7. The method for plotting the vulnerability curve of a guide embankment structure based on random load combinations according to claim 1, characterized in that, Prior to the step of generating a stochastic dynamic load sample sequence containing time-domain coupled seismic acceleration time histories and wave force time histories, the process further includes determining the combination of values ​​for the seismic ground motion intensity index and the wave intensity index: Peak ground acceleration is selected as the seismic intensity index, and significant wave height is selected as the wave intensity index. The coverage range of the ground motion intensity index and the wave intensity index is set, and multiple intensity combination nodes are generated by using a discretized grid sampling scheme. A denser sampling step size is set in the expected vulnerable and sensitive intensity section. The target intensity corresponding to each of the intensity combination nodes is used to generate the random dynamic load sample sequence.

8. The method for plotting the vulnerability curve of a guide embankment structure based on random load combinations according to claim 1, characterized in that, The specific steps for establishing a probabilistic demand model that includes coupling terms include: The median value of the multidimensional dynamic response of the structure is defined to have a logarithmic linear relationship with the seismic intensity index and the wave intensity index. A cross-coupling term is introduced into the regression model, which is the product of the natural logarithm of the ground motion intensity index and the natural logarithm of the wave intensity index. The multidimensional dynamic response of the structure is analyzed by multiple regression using the least squares method to determine the regression coefficients and establish the probabilistic demand model containing coupling terms.

9. The method for plotting the vulnerability curve of a guide embankment structure based on random load combinations according to claim 8, characterized in that, The specific steps for drawing a vulnerable surface include: Based on structural reliability theory, a vulnerability function in the form of a standard normal cumulative distribution function is constructed; The independent variable of the vulnerability function is determined by dividing the difference between the median logarithm of the response predicted by the probabilistic demand model containing coupling terms and the logarithm of the structural limit state threshold by the combined logarithmic standard deviation. The overall logarithmic standard deviation is formed by combining the residual standard deviation of the regression model, the uncertainty coefficient of the structural resistance capability, and the modeling uncertainty coefficient through square root operations.
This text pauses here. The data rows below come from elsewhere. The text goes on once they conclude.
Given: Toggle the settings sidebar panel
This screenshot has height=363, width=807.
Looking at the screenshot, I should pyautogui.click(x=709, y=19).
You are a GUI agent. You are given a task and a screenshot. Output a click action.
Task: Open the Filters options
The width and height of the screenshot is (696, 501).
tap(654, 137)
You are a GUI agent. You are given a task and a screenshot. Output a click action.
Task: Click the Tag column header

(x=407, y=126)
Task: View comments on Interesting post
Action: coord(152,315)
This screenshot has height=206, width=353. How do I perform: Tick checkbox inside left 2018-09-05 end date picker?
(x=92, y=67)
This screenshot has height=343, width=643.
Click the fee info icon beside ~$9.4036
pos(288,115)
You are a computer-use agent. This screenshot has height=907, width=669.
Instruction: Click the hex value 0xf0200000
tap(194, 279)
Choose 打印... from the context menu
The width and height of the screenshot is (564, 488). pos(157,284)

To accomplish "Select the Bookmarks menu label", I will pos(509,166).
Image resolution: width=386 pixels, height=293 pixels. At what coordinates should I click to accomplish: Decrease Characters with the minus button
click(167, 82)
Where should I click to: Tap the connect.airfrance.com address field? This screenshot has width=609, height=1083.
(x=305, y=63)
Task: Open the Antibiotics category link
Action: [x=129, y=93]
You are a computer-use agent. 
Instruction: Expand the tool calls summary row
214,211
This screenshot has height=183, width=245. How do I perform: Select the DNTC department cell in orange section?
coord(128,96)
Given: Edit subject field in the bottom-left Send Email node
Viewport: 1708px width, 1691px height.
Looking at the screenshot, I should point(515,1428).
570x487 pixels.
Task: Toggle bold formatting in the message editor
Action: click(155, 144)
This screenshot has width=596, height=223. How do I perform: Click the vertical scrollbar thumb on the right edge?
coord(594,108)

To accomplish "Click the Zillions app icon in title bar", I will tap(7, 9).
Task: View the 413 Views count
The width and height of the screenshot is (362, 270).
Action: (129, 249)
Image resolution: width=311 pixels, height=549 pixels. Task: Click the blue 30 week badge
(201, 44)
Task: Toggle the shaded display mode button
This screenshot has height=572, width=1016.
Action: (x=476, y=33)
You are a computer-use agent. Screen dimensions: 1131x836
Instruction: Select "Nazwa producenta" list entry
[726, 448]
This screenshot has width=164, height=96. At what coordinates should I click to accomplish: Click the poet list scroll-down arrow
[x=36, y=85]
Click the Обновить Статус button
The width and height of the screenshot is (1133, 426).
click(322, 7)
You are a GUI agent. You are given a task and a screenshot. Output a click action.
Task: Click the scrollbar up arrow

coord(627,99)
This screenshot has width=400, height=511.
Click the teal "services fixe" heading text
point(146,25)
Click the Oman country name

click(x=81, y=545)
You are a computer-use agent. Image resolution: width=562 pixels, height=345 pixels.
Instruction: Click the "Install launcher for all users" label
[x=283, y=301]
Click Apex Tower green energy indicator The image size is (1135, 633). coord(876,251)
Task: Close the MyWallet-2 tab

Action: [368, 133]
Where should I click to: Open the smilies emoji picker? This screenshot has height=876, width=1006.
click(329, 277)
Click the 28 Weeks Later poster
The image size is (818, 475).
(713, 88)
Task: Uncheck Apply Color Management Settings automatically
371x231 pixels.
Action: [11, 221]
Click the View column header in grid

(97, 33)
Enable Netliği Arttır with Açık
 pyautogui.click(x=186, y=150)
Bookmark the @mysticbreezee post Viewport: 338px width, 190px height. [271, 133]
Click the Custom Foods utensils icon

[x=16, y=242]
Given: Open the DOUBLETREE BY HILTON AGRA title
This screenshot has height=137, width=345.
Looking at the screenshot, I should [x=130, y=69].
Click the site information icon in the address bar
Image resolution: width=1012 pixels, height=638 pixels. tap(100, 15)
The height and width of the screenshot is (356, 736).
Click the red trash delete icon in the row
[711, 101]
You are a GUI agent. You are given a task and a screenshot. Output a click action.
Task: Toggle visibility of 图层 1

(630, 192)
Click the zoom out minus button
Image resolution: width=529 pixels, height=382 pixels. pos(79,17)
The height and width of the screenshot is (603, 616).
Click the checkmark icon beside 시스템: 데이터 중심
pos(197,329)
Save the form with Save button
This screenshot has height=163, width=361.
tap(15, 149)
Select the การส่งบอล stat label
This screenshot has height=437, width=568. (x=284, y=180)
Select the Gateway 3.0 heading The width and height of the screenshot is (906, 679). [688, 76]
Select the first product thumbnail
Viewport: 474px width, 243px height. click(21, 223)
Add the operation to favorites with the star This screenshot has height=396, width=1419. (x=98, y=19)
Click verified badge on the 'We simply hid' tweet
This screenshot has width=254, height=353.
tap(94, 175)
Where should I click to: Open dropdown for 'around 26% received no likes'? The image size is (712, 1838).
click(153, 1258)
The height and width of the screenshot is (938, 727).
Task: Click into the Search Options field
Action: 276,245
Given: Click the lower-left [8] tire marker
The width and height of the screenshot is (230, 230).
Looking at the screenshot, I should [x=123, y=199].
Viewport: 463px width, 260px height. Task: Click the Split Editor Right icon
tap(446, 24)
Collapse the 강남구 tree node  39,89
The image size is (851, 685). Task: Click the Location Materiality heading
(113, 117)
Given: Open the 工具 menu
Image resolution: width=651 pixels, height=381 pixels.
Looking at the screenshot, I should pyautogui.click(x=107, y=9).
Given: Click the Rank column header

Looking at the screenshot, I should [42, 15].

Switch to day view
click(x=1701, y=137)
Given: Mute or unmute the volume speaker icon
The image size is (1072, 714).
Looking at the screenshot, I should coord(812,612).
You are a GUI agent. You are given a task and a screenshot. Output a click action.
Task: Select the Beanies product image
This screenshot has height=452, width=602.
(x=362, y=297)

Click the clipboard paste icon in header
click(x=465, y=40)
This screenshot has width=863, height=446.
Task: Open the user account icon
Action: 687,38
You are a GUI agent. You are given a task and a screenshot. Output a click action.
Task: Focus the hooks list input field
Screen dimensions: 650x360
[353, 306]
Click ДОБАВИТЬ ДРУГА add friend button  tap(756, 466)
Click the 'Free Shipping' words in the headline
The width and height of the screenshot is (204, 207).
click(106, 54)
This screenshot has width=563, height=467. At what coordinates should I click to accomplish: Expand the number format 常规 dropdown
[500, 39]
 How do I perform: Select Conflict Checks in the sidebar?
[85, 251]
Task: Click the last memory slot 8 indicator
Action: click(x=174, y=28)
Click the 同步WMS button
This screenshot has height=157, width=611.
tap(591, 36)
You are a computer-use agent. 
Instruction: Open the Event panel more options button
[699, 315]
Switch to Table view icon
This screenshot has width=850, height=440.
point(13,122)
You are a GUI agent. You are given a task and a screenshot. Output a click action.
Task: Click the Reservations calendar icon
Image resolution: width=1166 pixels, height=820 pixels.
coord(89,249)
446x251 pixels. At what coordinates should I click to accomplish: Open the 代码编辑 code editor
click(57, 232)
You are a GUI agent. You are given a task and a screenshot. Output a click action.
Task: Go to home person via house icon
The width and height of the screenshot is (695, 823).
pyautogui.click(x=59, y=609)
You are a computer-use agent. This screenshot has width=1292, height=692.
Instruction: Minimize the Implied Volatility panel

Substitute the values ​​of the ground motion intensity index and the wave intensity index into the vulnerability function to calculate the corresponding failure probability, generate a spatial geometric shape describing the change of failure probability with the intensity index, and complete the drawing of the vulnerability surface.

10. The method for plotting the vulnerability curve of a guide embankment structure based on random load combinations according to claim 9, characterized in that, The method further includes a step of performing a full probability integral operation on the plotted vulnerable surface, specifically including: Obtain the seismic hazard curve for the target sea area based on the seismic ground intensity index, and the long-term wave probability density function based on the wave intensity index, as environmental input parameters; Using the total probability formula, the annual average failure frequency of the guide embankment structure is obtained by integrating the absolute value of the derivative of the vulnerability function, the seismic hazard curve in the environmental input parameters, and the long-term probability density function of the waves within the full strength space composed of the seismic intensity index and the wave intensity index.